For a couple reasons.
1) A lot of things are currently arbitrarily enumerated. It used to be that things were only enumerated when they couldn’t be constructed from the rules, but more recently LC has begun an attempt to explicitly establish all the common combinations in an attempt to appease ILS’s supposed need for strings for validation (what I think is a misguided game of whack-a-mole). These records can be identified by the 667 note “Record generated for validation purposes,” but not, so far as I can tell, at id.loc.gov.
I tried to describe an alternate vision of encoding the information needed for creating the combinations rather than the exponentially large number of combinations themselves in the section called Use of these Categories to Improve Consistency and Authority Control in part 9 (http://journal.code4lib.org/articles/23#problem9) of my Code4Lib Journal article on LCSH and faceting. LC is actually starting some experiments in this direction.
The point is that there is often no logical difference between what is enumerated and what’s not; it’s just what LC happens to have gotten to. So I think this will leave you with inconsistent and less useful data.
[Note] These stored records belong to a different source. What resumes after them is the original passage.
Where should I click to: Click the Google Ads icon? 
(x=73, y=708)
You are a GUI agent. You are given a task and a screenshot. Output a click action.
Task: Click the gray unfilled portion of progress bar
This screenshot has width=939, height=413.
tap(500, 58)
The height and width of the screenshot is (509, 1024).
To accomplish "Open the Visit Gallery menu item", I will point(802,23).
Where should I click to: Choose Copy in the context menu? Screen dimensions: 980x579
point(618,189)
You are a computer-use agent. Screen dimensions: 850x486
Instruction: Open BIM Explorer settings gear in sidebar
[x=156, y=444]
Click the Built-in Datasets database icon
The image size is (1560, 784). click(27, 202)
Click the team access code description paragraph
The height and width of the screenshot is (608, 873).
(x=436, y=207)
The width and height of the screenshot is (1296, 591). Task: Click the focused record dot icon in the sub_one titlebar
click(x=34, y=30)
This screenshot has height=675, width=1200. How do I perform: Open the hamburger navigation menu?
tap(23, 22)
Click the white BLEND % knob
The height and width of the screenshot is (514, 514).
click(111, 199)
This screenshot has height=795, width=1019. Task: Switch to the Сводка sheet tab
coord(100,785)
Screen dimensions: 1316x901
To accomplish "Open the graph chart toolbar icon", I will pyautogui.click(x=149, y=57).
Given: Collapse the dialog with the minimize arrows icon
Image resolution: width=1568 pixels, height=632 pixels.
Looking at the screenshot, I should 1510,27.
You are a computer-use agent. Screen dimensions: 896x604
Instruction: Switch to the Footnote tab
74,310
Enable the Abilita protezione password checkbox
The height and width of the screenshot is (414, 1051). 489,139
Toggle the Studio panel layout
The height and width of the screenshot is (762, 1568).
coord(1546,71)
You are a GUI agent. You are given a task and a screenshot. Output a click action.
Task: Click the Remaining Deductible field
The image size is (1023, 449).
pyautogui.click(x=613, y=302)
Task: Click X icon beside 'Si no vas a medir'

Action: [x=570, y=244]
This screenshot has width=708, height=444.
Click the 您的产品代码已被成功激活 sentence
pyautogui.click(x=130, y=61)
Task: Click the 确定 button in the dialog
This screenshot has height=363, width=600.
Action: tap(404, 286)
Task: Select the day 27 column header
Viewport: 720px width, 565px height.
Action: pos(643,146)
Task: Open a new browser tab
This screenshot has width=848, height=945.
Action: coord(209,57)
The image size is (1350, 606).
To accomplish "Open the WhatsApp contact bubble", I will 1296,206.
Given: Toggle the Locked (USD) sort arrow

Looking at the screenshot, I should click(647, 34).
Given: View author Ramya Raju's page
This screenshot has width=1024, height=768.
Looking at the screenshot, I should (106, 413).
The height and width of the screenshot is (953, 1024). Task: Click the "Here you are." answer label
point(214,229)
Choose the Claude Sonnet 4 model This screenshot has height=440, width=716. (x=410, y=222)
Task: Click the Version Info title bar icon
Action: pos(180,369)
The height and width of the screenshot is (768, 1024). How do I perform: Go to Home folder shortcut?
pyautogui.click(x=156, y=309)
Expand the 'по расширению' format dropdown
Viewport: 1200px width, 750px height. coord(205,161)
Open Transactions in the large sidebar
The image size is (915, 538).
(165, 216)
2) I also think you would get more flexibility and bang for your buck if you broke the headings down into the smallest possible parts.
Education + England + Finance
Because this gives you more pieces to offer up to people separately or potentially in any combination.
FWIW, there is also
150 $a Education $x Finance
So if the $x Finance is ever made geographically subdividable (which is the trend), your enumerated bit (at least if you go in order) may change.
I’m sure this is way too much info for most (or all) on this list, but in case it is helpful, I thought I’d throw it out there.